Но помимо чисто философского значения правильного разрешения вопроса о критерии истины, Милль приписывал ему громадное нравственное влияние на характер человека и был глубоко убежден, что в общественной жизни только те могут настойчиво и энергично бороться с устарелыми учреждениями, основанными на принципе авторитета, кто по своим философским убеждениям отрицает сверхчувственное происхождение знания. Учение о врожденных идеях казалось Миллю прочной опорой всяких политических и религиозных предрассудков, и потому он думал, что социальная реформа сделается возможной только когда в области философии будет твердо установлен принцип опытного происхождения всего нашего знания.

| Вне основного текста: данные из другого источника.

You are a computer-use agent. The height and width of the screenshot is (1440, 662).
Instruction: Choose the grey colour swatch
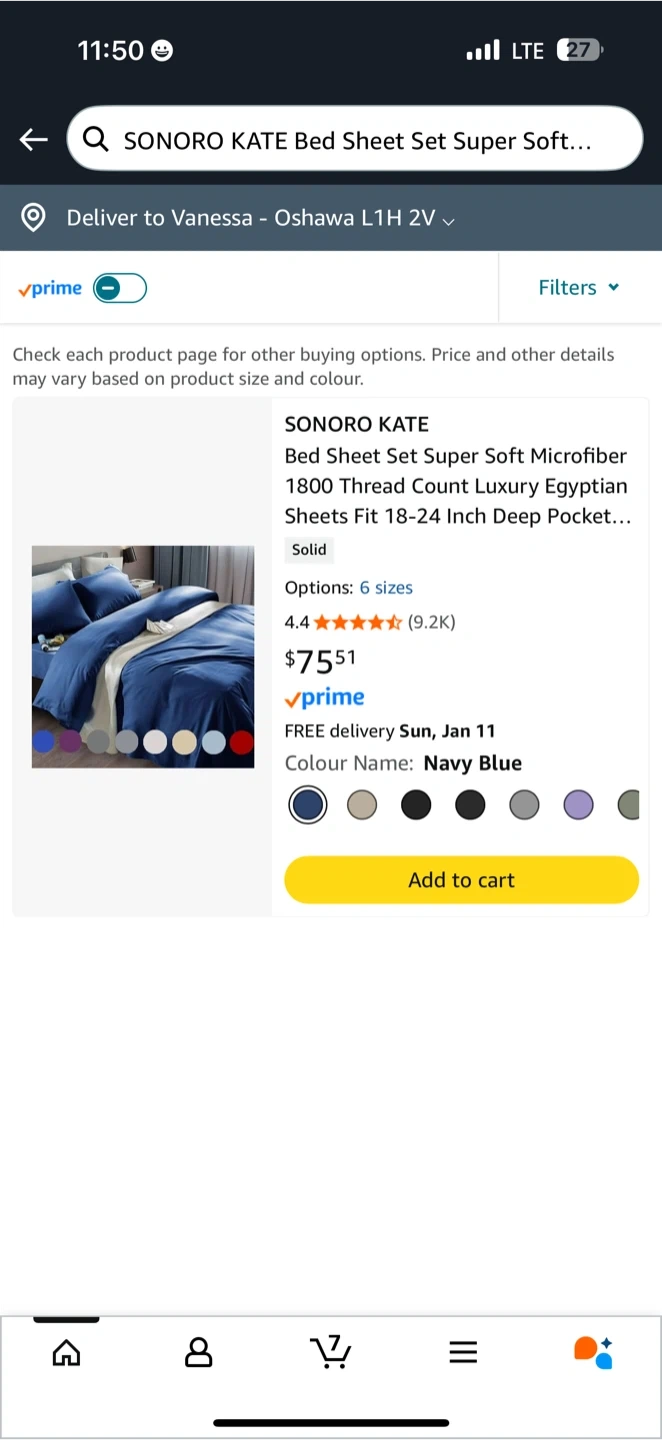(x=524, y=804)
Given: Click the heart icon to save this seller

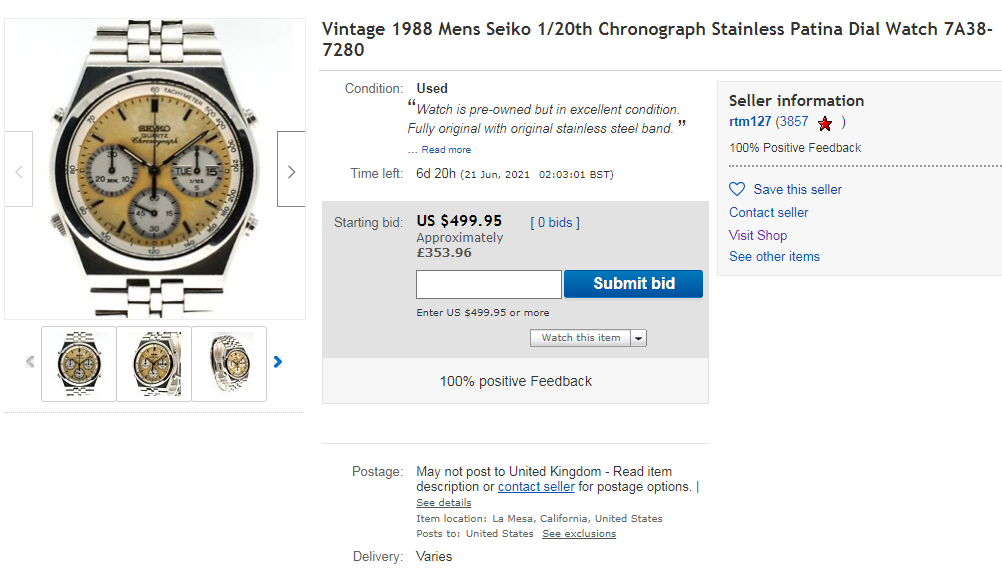Looking at the screenshot, I should pos(737,189).
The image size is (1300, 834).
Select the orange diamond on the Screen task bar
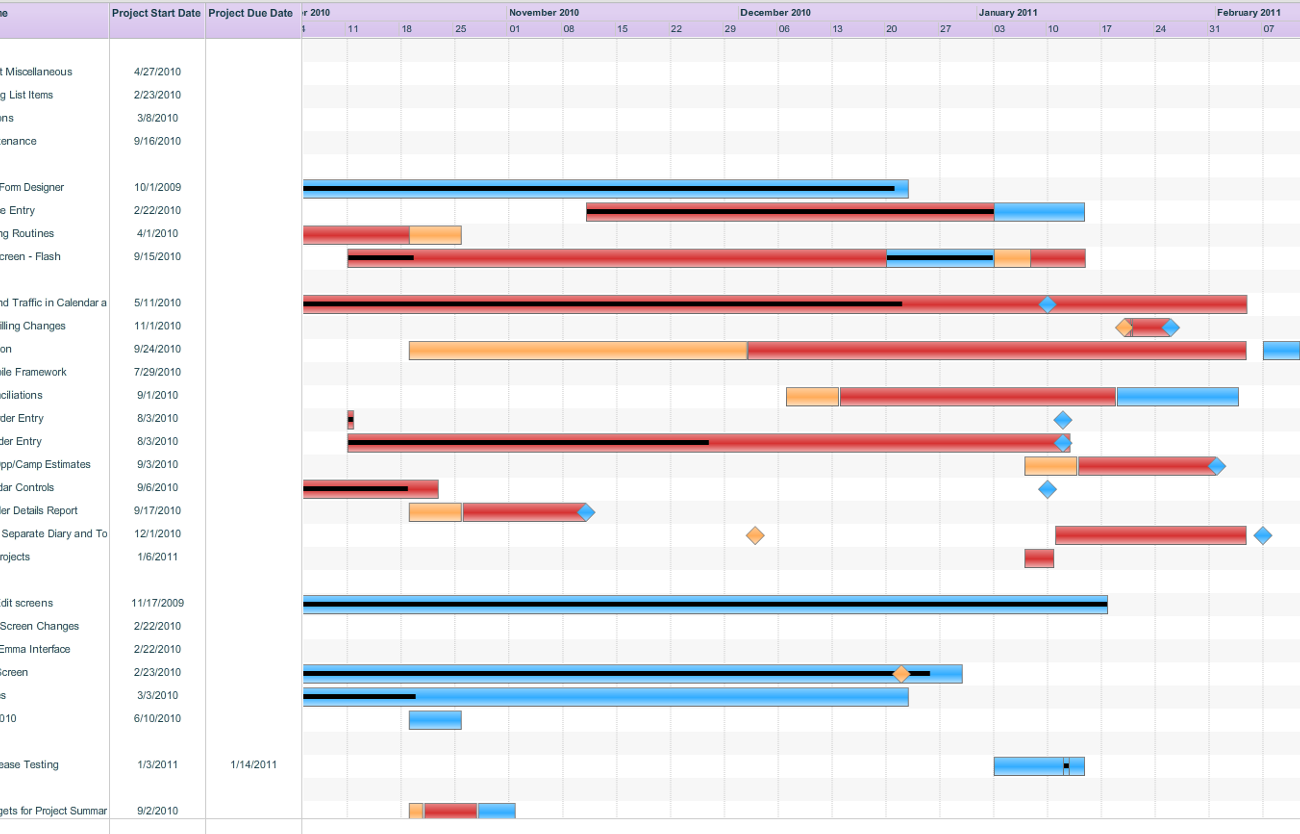902,673
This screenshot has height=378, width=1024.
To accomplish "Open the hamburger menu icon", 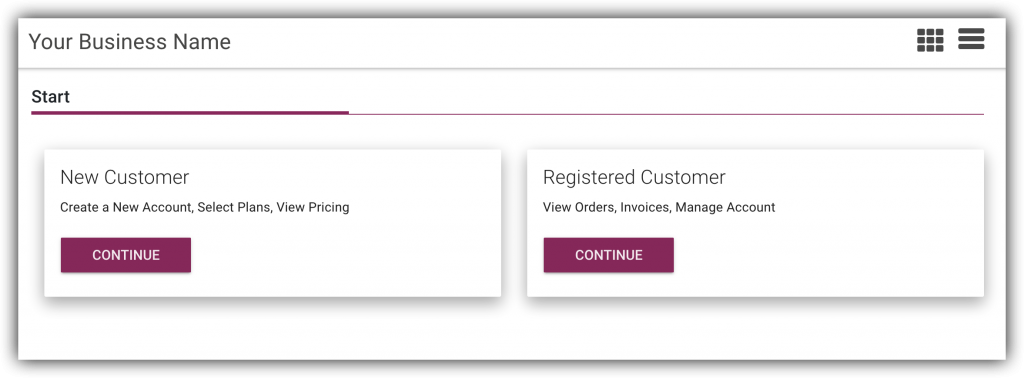I will pos(971,39).
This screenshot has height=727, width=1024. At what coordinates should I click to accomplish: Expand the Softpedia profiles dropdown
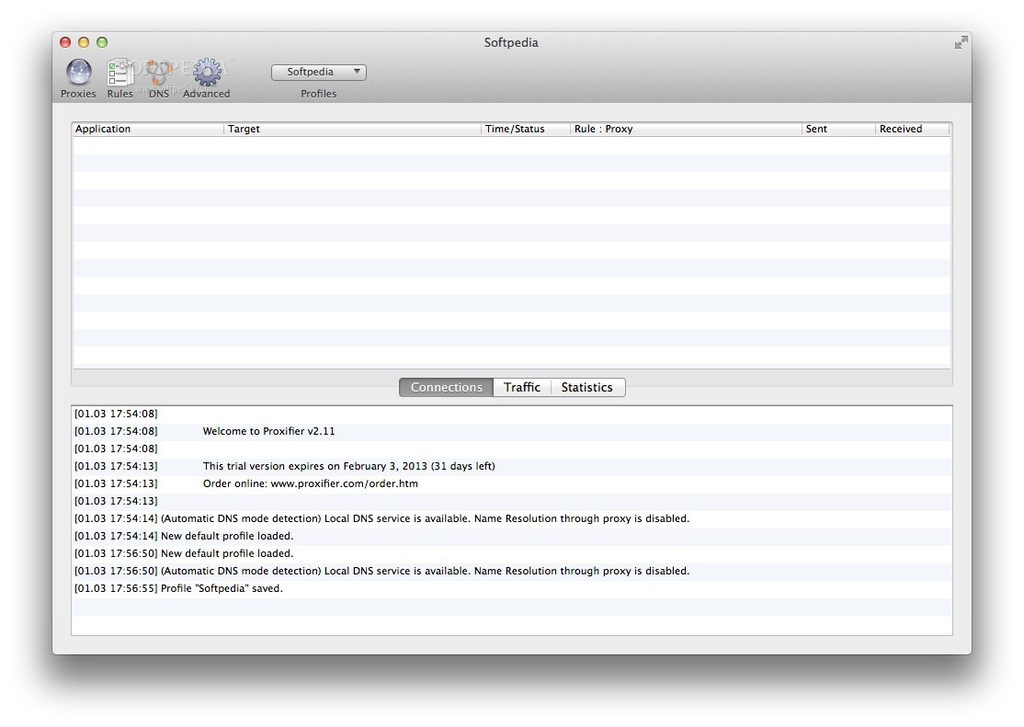point(318,72)
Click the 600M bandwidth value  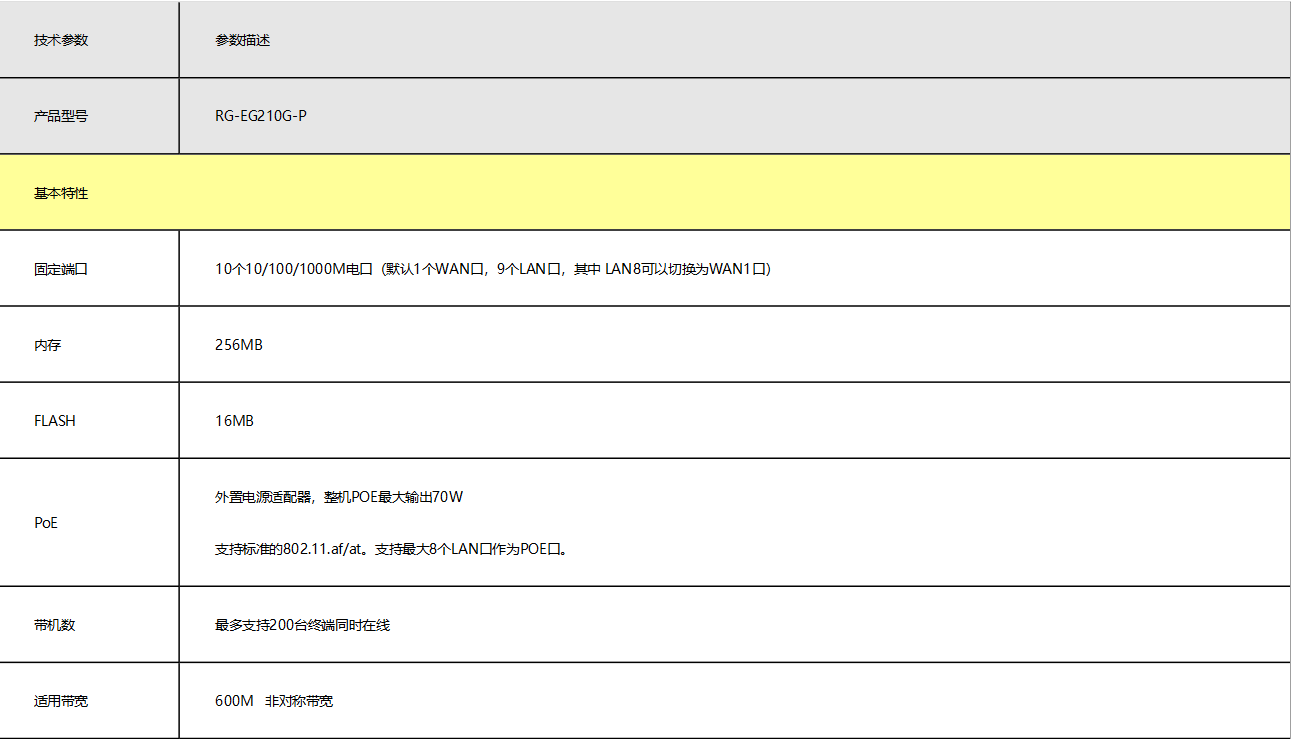coord(234,701)
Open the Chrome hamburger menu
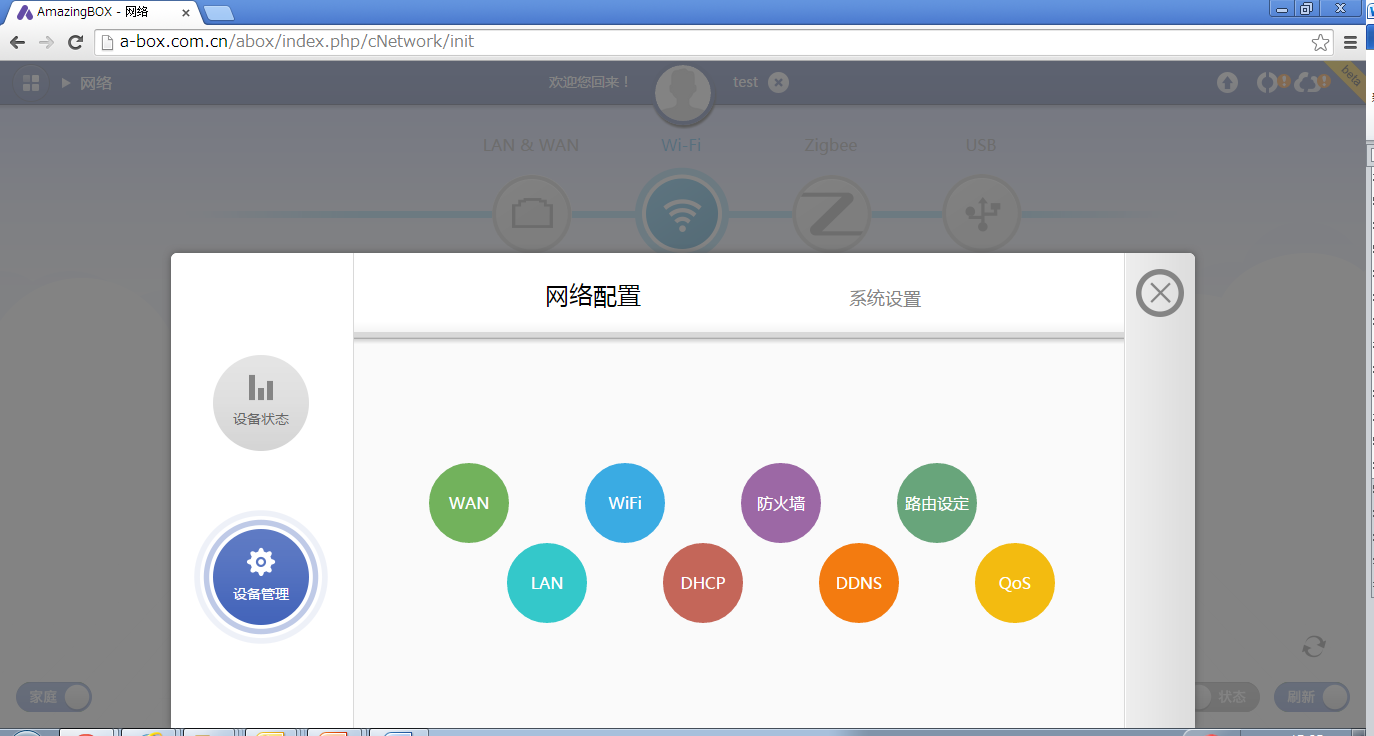This screenshot has width=1374, height=736. tap(1351, 42)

Идеалисты и метафизики, несогласные с этими взглядами, ссылаются обыкновенно на пример математических аксиом, истинность которых познается помимо всякого опыта, а отрицание которых представляется нам совершенно немыслимым. Так, например, геометрическая аксиома, что «две прямые линии не могут заключать пространства», не могла возникнуть из опыта по следующим причинам: во-первых, опыт никогда не мог нас убедить, что две прямые линии, продолженные на громадное расстояние – тысячи и миллионы верст, не пересекутся более одного раза, ибо такого опыта мы никогда не делали; во-вторых, мы вовсе не нуждаемся в опыте, чтобы убедиться в истинности этой аксиомы: нам для этого достаточно воспроизвести две прямые линии в своем воображении; в-третьих, истины, выведенные из опыта, никогда не кажутся нам необходимыми. Так, например, мы из ежедневного опыта убеждаемся, что после ночи всегда следует день, и, несмотря на это, мы легко можем представить себе, что ночь будет продолжаться неопределенно долгое время и день никогда не наступит. Между тем попробуем отрицать математические аксиомы – попробуем представить себе, что две прямые линии заключают собой пространство, и мы немедленно убедимся в полной невозможности вызвать в своем уме требуемое представление. На основании всего этого идеалисты утверждают, что наше знание математических аксиом не вытекает из опыта, а прирождено нашей познавательной способности.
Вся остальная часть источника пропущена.